PROVIDED RECORDS section start
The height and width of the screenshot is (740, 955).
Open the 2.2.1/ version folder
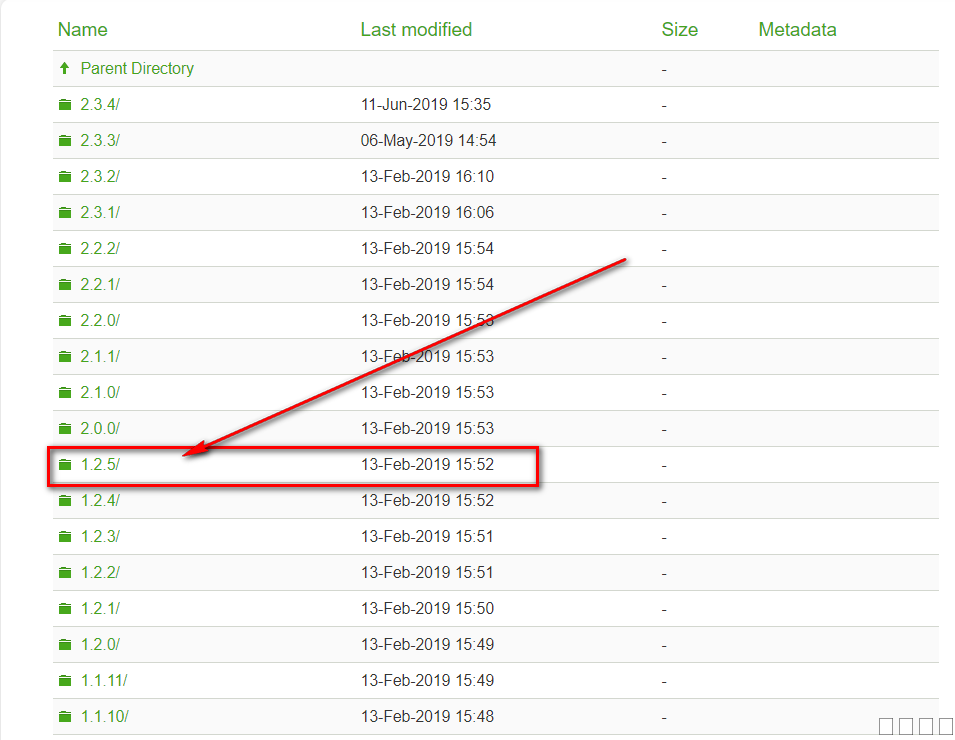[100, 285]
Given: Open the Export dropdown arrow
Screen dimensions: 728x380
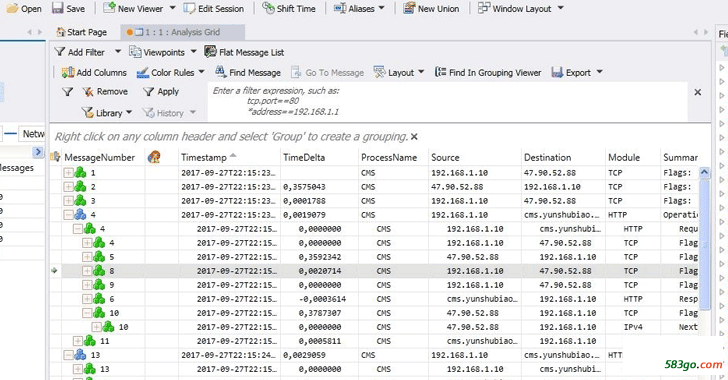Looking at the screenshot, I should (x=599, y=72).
PROVIDED RECORDS section end
PROVIDED RECORDS section start
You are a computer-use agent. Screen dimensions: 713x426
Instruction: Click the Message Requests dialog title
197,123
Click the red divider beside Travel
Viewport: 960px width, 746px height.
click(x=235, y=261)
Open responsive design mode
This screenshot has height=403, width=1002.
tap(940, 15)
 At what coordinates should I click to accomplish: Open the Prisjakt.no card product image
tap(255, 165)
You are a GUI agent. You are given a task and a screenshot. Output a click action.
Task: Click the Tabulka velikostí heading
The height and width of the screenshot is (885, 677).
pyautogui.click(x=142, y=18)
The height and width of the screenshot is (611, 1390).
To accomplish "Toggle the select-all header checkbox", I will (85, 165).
PROVIDED RECORDS section end
→ **WORK INSTRUCTION**
Each line of the data that holds "agent" should be reported.

→ **SOLUTION**
You are a computer-use agent. Screen dimensions: 713x426
You are a GUI agent. You are given a task and a screenshot. Output a click action.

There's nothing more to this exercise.